==== Provided records
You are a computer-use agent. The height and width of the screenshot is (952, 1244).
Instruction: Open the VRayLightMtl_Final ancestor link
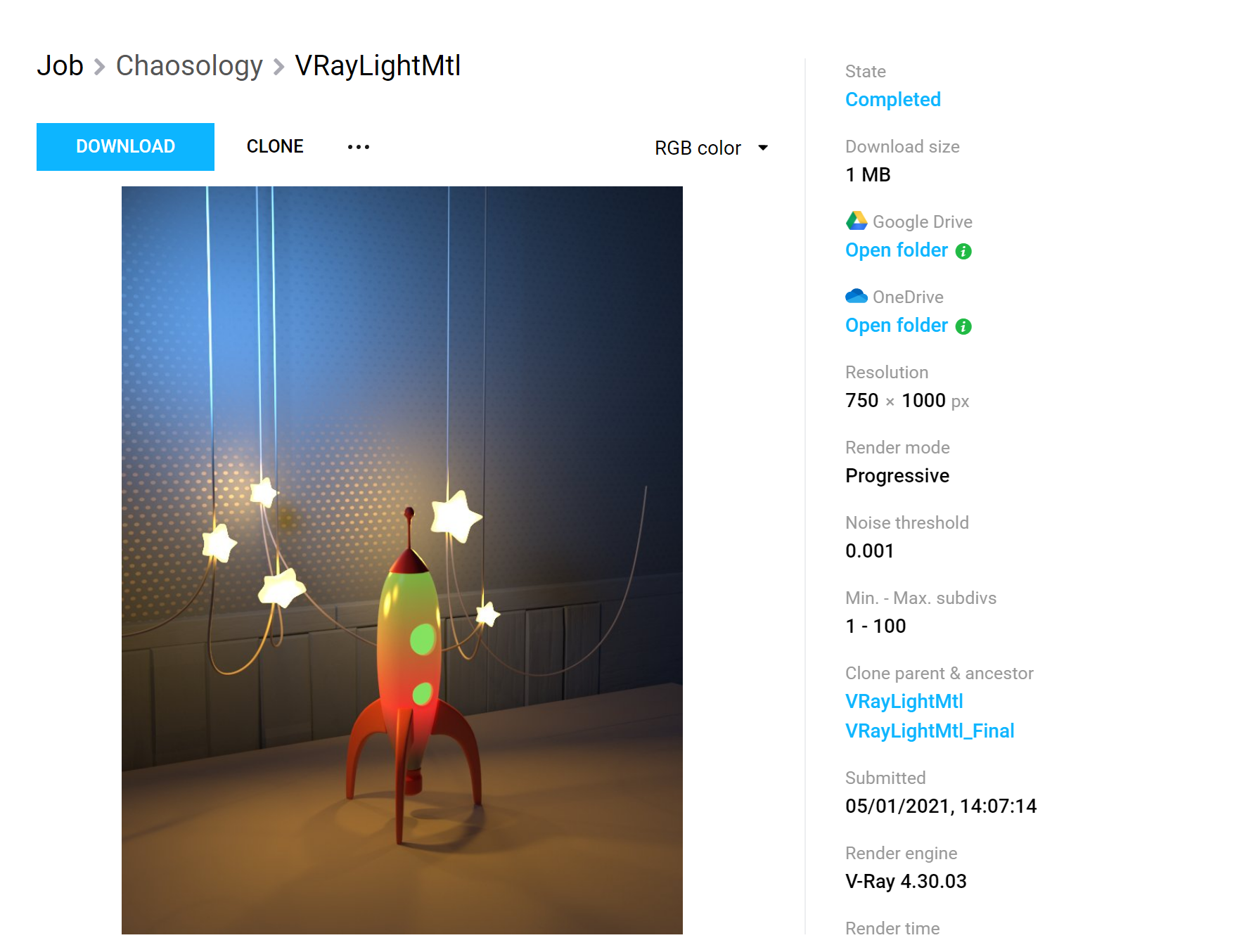[930, 731]

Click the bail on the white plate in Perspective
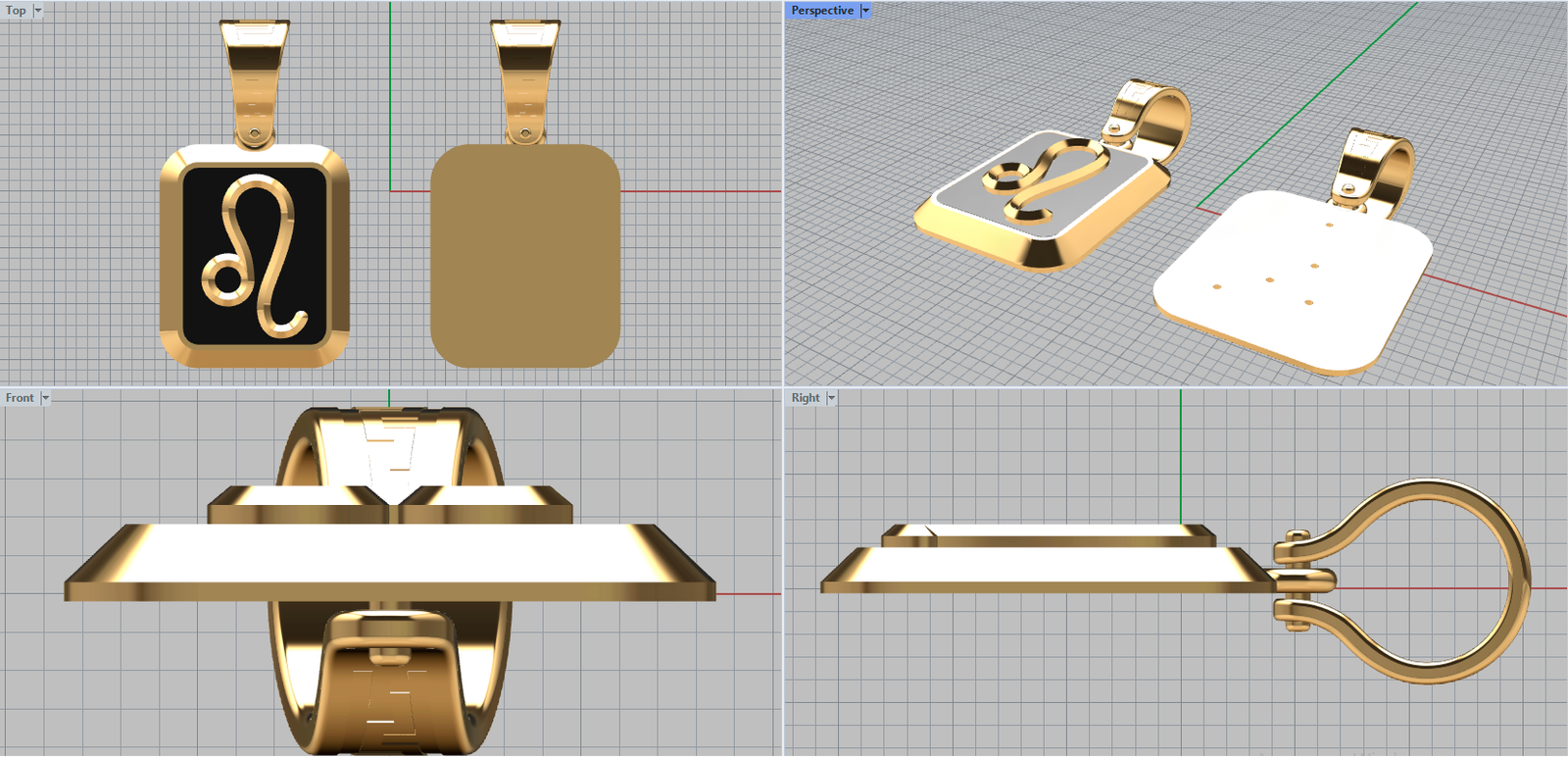(1372, 167)
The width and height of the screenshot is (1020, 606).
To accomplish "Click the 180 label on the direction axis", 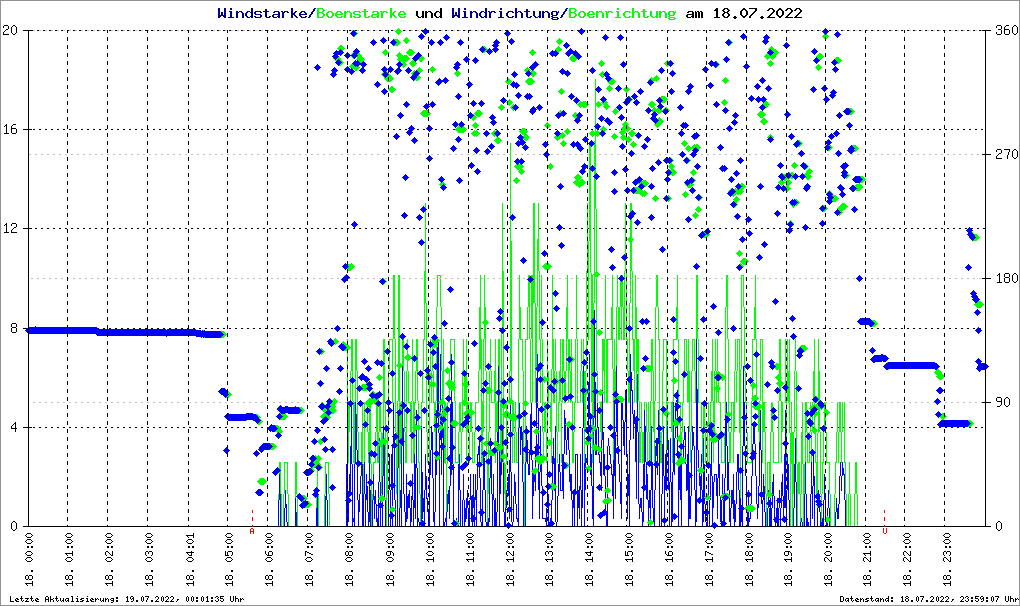I will point(1005,278).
========
• Task to carry out:
Show all lines from the data above in which the word "screenshot" appears.

• Answer box:
You are a computer-use agent. The height and width of the screenshot is (952, 1244).
The width and height of the screenshot is (1020, 606).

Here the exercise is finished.